We are about to take occupancy in a rental property in Alhuarin El Grande, the property is detached and fairly rural. We have been offered the alarm system by the previous tenant and it would seems sensible to take it over but we have a cat so I am not sure how alarming the property with a pet is going to work. 

Our rental contract specifies that the landlord is not responsible for anything that happens to our belongings whilst living there which is reasonable and I am looking at contents insurance. 

My question is two fold; Is it recommended to have an alarm system in this area and if so, is anyone familiar with the type of alarm system it should be? Also can anyone recommend contacts insurance providers?

Thanks


----------



## mrypg9 (Apr 26, 2008)

Well, we have an alarm system. We also have a Rhodesian Ridgeback and a Cane Corso!
When we are out with both dogs we set our alarm When we go out without them we don't set the alarm as the dogs are a better thief deterrent.
I have mixed views about alarms. Our system is ancient but works. You can set it to cover specific areas of the house and not others. On a couple of occasions when one of our dogs has rushed into the house before I've disarmed the alarm I've noted with amusement that it has taken up to ten minutes before the alarm company has called to check if everything is OK. Time enough for a thief to leg it well away. 
Same with the more sophisticated alarms we had for our business premises in the UK. We were linked directly to the police station but it could take up to five minutes before a cop arrived on the scene.
Our neighbours have all got sophisticated state of the art systems with cameras and so on but that hasn't prevented them from being burgled. We were burgled when we were out with the dogs and I forgot to set the alarm and lower the persianas but I think the thieves had kept watch for a few days and knew we took the dogs out at roughly the same time.
So...I would probably have an alarm system but mainly for the psychological benefit, if you know what I mean. The best safeguard is to lock doors and windows, lower persianas if you have them, don't leave keys in the back door as I stupidly did, allowing our burglar to make a swift and easy escape when we arrived home earlier than usual.
No house is thief proof for the determined professional criminal but you can take precautions against opportunistic thieves.


----------



## el romeral (May 8, 2012)

I live in a fairly rural location and would not be happy without an alarm. Have never had any problems in 16 years. Whether that is the result of the alarm or luck, I do not know? When away though, it is nice to know the alarm is on and connected to the alarm central. I have interior and exterior alarms and if they go off and I am not around, the alarm company will respond and let themselves in via their gate remote control. They will check round to ensure all is well and reset the alarm.
Regarding the cat, keep it outside. Our robot vacuum cleaner once set of the alarm, so there is no way our cat gets inside.
I use Allianz for house and contents insurance.


----------



## Overandout (Nov 10, 2012)

When you take out contents insurance, you will be asked the value of the insured goods.

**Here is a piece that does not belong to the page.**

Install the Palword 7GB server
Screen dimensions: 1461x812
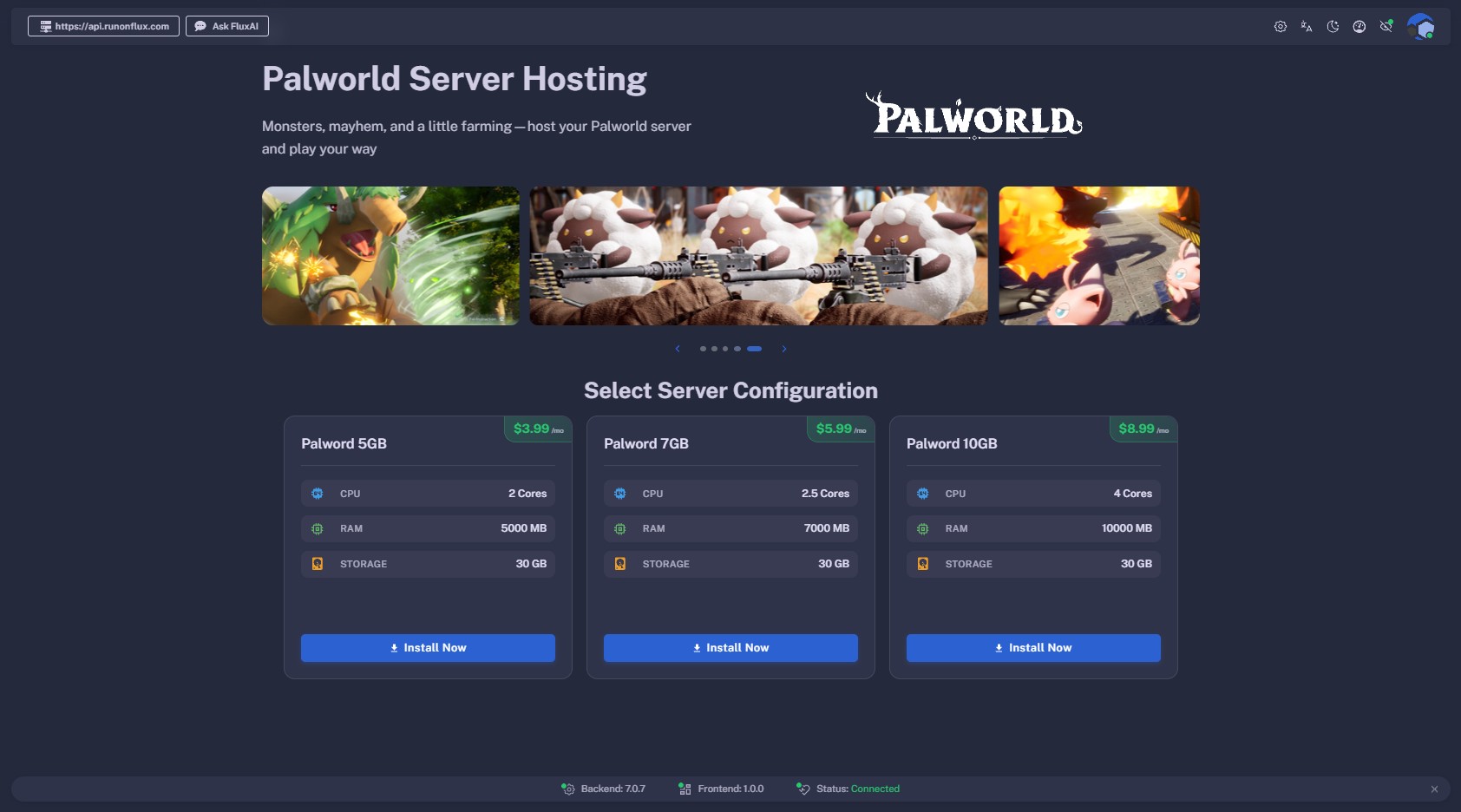point(730,648)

Calculate the real value, then triple it. 

We were insured for contents, then when we were robbed we put in a claim for the value of stolen items. The loss adjuster came round, looked at our stuff (what was left) and decided that our actual contents were worth 3 times what we had declared when we took the policy and cut our claim to 33% of the actual value of the loss as a result....

You may pay a higher premium, but it will be worth it if the worst happens.


----------



## gus-lopez (Jan 4, 2010)

Overandout said:


> We were insured for contents, then when we were robbed we put in a claim for the value of stolen items. The loss adjuster came round, looked at our stuff (what was left) and decided that our actual contents were worth 3 times what we had declared when we took the policy and cut our claim to 33% of the actual value of the loss as a result....
> 
> You may pay a higher premium, but it will be worth it if the worst happens.

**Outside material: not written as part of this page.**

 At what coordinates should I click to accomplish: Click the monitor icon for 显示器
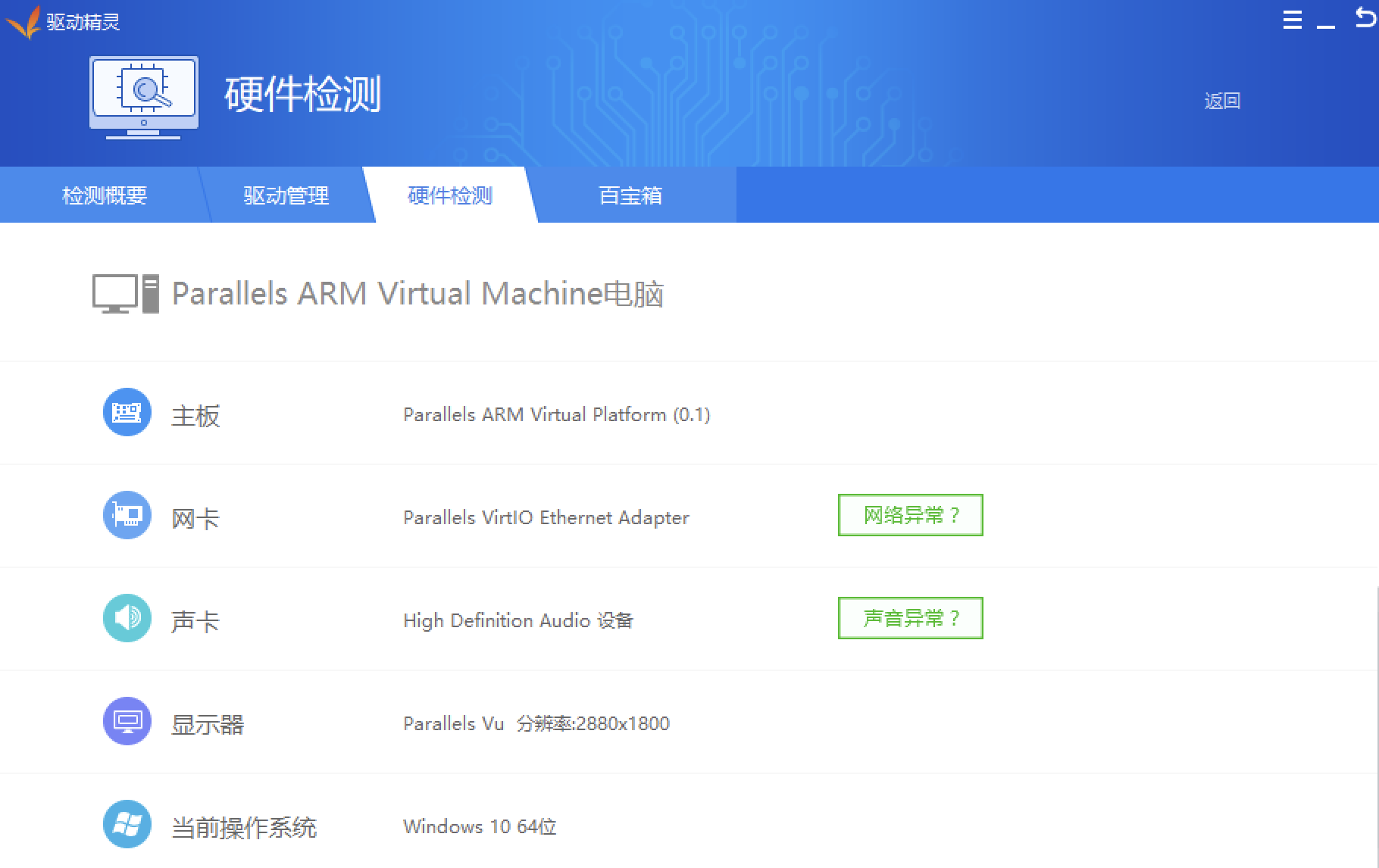127,721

He shouldn't have done as Spanish companies do not operate the Uk "under-insured" system. They just pay out the full amount insured & any under-insurance is down to the insured.
Same applies to buildings . Pay out the full amount no reductions.


----------



## snikpoh (Nov 19, 2007)

gus-lopez said:


> He shouldn't have done as Spanish companies do not operate the Uk "under-insured" system. They just pay out the full amount insured & any under-insurance is down to the insured.
> Same applies to buildings . Pay out the full amount no reductions.


Surely that can't be the case?

If I have a house valued at 500k (by the bank, let's say), but only insured for 100k, then unless I have a full or massive loss, I will always win on smaller claims. 

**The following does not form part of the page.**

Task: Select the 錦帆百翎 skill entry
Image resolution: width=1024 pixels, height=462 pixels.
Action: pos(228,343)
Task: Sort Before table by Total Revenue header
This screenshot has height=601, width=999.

What's to stop me from under-insuring to save on premiums? I appreciate that if the whole place goes up in a cloud of smoke then I'm stuffed, but then that's my risk, surely?

Likewise with contents, how likely is it that you will loose everything? Why not simply insure to a value that you are comfortable with?


----------



## ch1ckpea (Jul 22, 2015)

Thanks, sounds like an alarm is a sensible precaution and maybe some big dogs. All I can say about the suggestion we leave the cat outside - miaaaowwwwwww!


----------